I need some info on IEEE floating point representation limits to construct
a <float.h> file for ANSI C. I already have the info for single and double
floats:

    #define	FLT_RADIX	2
    #define	FLT_ROUNDS	1   /* sort of: *.5 rounds -> nearest EVEN */

    #define	FLT_MANT_DIG	24
    #define	FLT_EPSILON	1.19209290E-07
    #define	FLT_DIG		6
    #define	FLT_MIN_EXP	-126
    #define	FLT_MIN		1.17549435E-38
    #define	FLT_MIN_10_EXP	-37
    #define	FLT_MAX_EXP	127
    #define	FLT_MAX		3.40282347E+38
    #define	FLT_MAX_10_EXP	38

    #define	DBL_MANT_DIG	53
    #define	DBL_EPSILON	2.2204460492503131E-16
    #define	DBL_DIG		15
    #define	DBL_MIN_EXP	-1022
    #define	DBL_MIN		2.225073858507201E-308
    #define	DBL_MIN_10_EXP	-307
    #define	DBL_MAX_EXP	1023
    #define	DBL_MAX		1.797693134862315e+308
    #define	DBL_MAX_10_EXP	308

The information I need is (for quad-precision (128-bit) floats):

    #define	LDBL_MANT_DIG	113
    #define	LDBL_EPSILON	??	/* 1.0 + EPSILON != 1.0 */
    #define	LDBL_DIG	??	/* decimal digits of precision */
    #define	LDBL_MIN_EXP	-16382
    #define	LDBL_MIN	??	/* smallest *normalized* quad */
    #define	LDBL_MIN_10_EXP ??	/* about -4930, no? */
    #define	LDBL_MAX_EXP	16383
    #define	LDBL_MAX	??	/* largest quad */
    #define	LDBL_MAX_10_EXP ??	/* ~~ 4931? */

The magnitude of the smallest de-normalized quad would also be useful...

Could some kind soul *VERIFY* the above figures that I've filled in, and
fill in those that I haven't?
--
Many many thanx in advance,
-----------------------------------------------------------------------------
Shankar Unni				     allegra)
Mail: shankar@hpda.HP.COM		UUCP: ucbvax)!hplabs!hpda!shankar
AT&T: (408) 447-5797			      decwrl)
-----------------------------------------------------------------------------

henry@utzoo.uucp (Henry Spencer) (09/11/88)

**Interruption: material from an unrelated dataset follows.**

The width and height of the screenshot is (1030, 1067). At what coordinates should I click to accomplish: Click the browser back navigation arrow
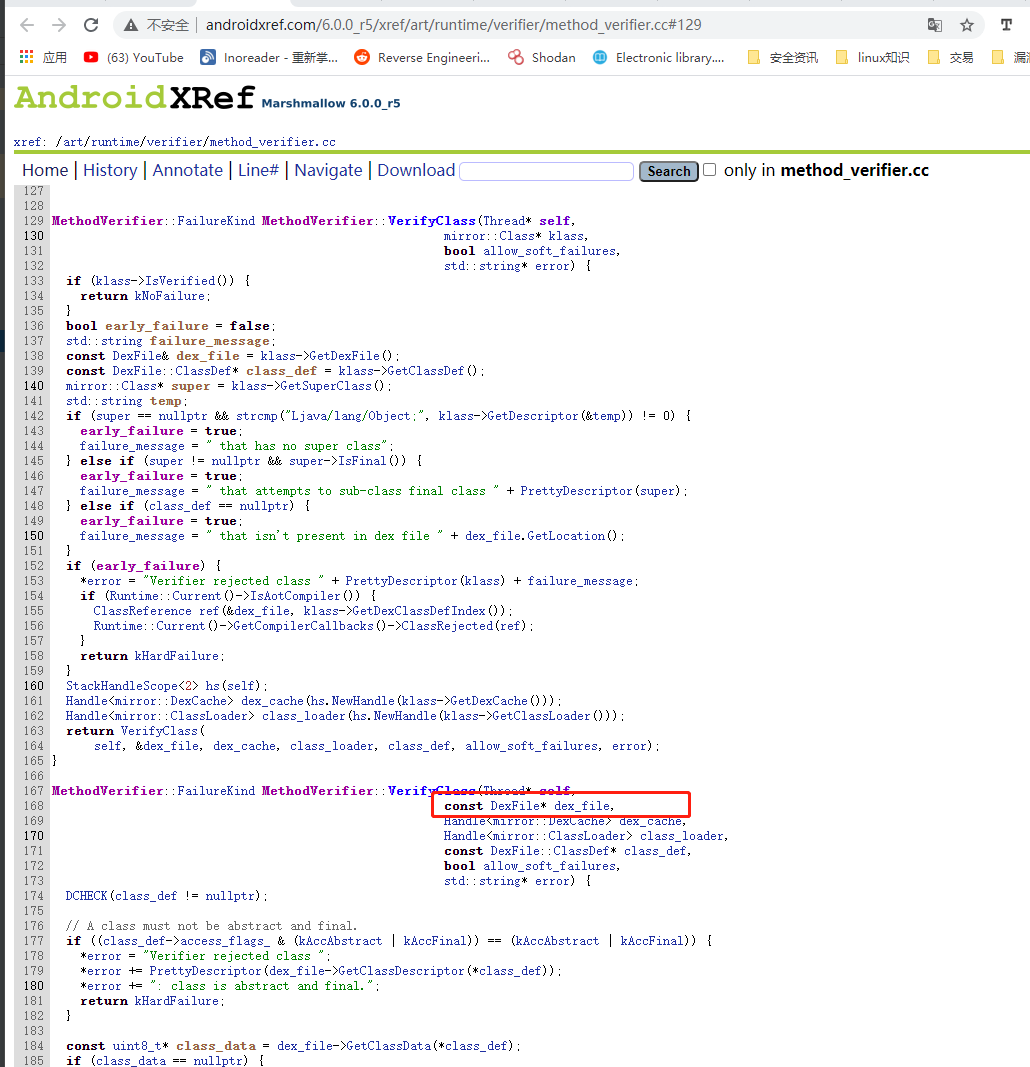[27, 25]
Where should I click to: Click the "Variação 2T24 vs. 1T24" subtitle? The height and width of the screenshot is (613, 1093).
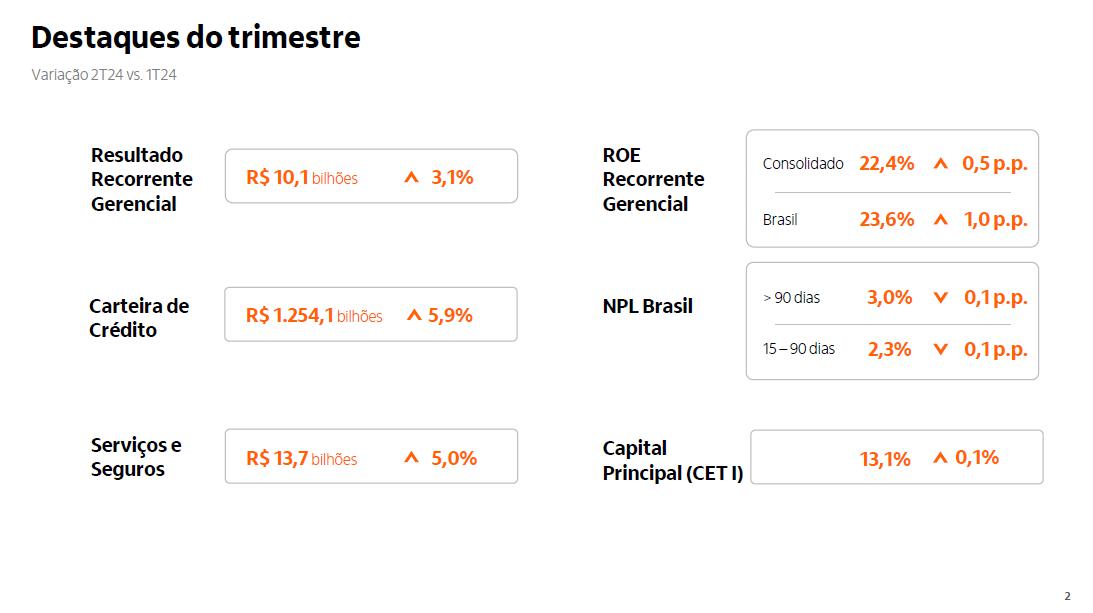point(104,75)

In article <660016@hpclscu.HP.COM> shankar@hpclscu.HP.COM (Shankar Unni) writes:
>I need some info on IEEE floating point representation limits to construct
>a <float.h> file for ANSI C. I already have the info for single and double
>floats...
>The information I need is (for quad-precision (128-bit) floats)...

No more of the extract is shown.